Planning for retirement after you’re gone

In a seventh-floor bank office, Ray Brennan talked about his biggest fear: dying without knowing who will care for his two adult children.

Brennan’s son, Ray Jr., is 46 and his daughter, Casey, is 37. Both are developmentally disabled. Both will probably live long after he and his wife Kelly are gone.

It used to be children with intellectual and developmental disabilities preceded their parents in death. That is no longer the case. Laws have been enacted to guarantee their rights to public education and timely state care and experts say better health care has extended their lives far beyond what doctors thought possible.

“At the same time people born between 1946 and 1964 are entering retirement age, their developmentally disabled children are also living longer and, in many cases, long after they are gone,” said Richard Hemp, senior research assistant and coordinator for the State of States Developmental Disabilities Project at the University of Colorado. “It’s a growing problem.”

And so while most parents expect that their children will outlive them, Brennan, 71, of Stone Mountain, is part of a generation of retirees for whom longevity is the greatest concern.

“The biggest fear is not knowing who will care for them when you’re not there to do it,” Brennan said. “You don’t want to leave your kids at the mercy of God-knows-what.”

According to Hemp, more than 852,000 adults with disabilities were living with caregivers over the age of 60 in the United States in 2011, the last year for which statistics are available.

In Georgia, roughly 21,927 adults have developmental disabilities. About 50 percent live in metro Atlanta.

The Brennans never believed their son or daughter would reach adulthood because that’s what doctors told them. Now that they have, they worry what will become of them when the inevitable happens.

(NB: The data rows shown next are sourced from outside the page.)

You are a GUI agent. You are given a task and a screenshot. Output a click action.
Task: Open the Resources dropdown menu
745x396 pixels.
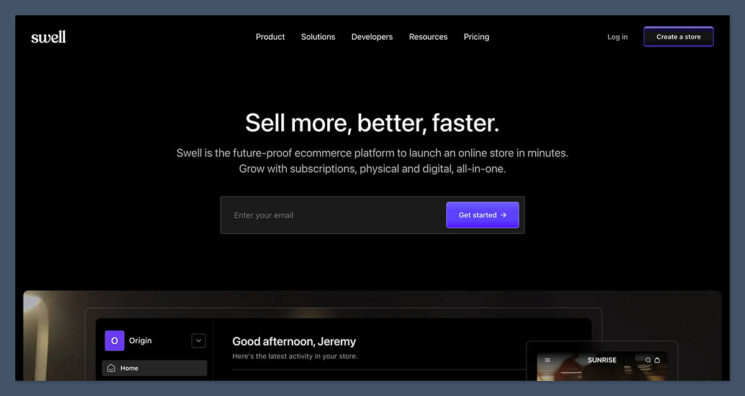click(428, 37)
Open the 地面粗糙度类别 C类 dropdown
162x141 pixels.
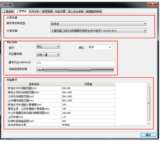pyautogui.click(x=75, y=70)
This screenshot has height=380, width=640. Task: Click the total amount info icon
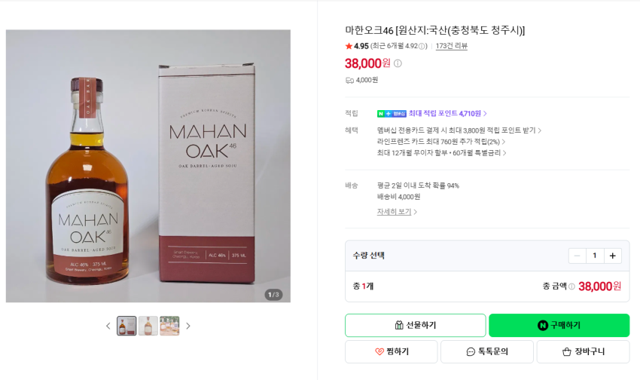click(x=571, y=287)
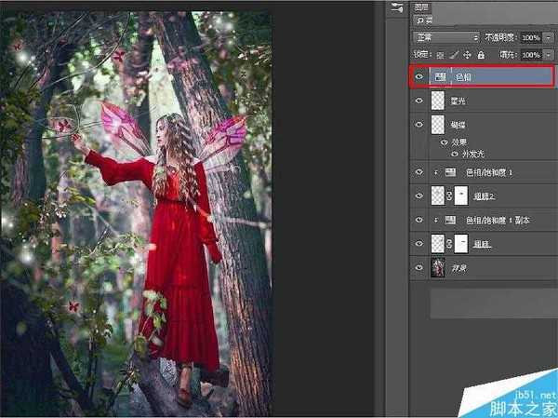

Brennan said that he and his wife drew up wills 20 years ago but it wasn’t until the death of a friend and his wife, who also had a developmentally disabled son, that they took the next step and established a trust.

“That lit a fire under me,” Brennan said.

It would take nearly five years, however, for him to research and find the right person to help put in place a Special Needs Trust for his children, who have no siblings or surviving relatives.

Bill Frazier, a senior vice president in charge of the Special Needs Trust Group at SunTrust Bank, said of the 1,300 families his team works with each year, Ray Brennan is “ahead of the curve in terms of his knowledge.”

“He’s a different breed,” Frazier said.

The purpose of a Special Needs Trust, Frazier said, includes providing for children after the death of their parents and to preserve their eligibility for public resources such as Medicaid and Supplemental Security Income.

Parents of children with developmental disabilities should seek help from an attorney specializing in elder care and special needs law as early as possible, Frazier said. He said any plan should consider covering every aspect of the child’s life, including where they will live, finances, social and family interactions, guardianship, hobbies and special interests.

“It’s never too early to start planning. The sooner, the better because it’s complicated,” Frazier said. “It’s not a quick solution that can get resolved in a month. There are a number of professionals that may need to become involved in the planning process and taking the time to do things correctly is very important.”

While there is a full spectrum of people who do not fall into any one category, Brennan said most can be categorized this way: they have “Peter Pan” syndrome.

“They never grow up,” he said. “You’re going to have to care for somebody for the rest of their life, not the rest of your life. It’s that simple.”

The mistake parents often make is thinking that there will always be time to plan and not fully understanding what challenges and resources exist for the child, Frazier said.

Even so, this isn’t just a problem for parents, said Eric Jacobson, executive director of the Georgia Council On Developmental Disabilities.

“As the parents pass away or are no longer able to care for the adults in their families, we have to decide as a society do we provide supports and services,” he said. “If people don’t have other family members to care for them — and many won’t — it will be very costly to taxpayers. Better to do the right thing now then wait until there is a crisis.”

Jacobson said parents should begin now contacting their local benefits office and apply for a Medicaid waiver or Family Support Services.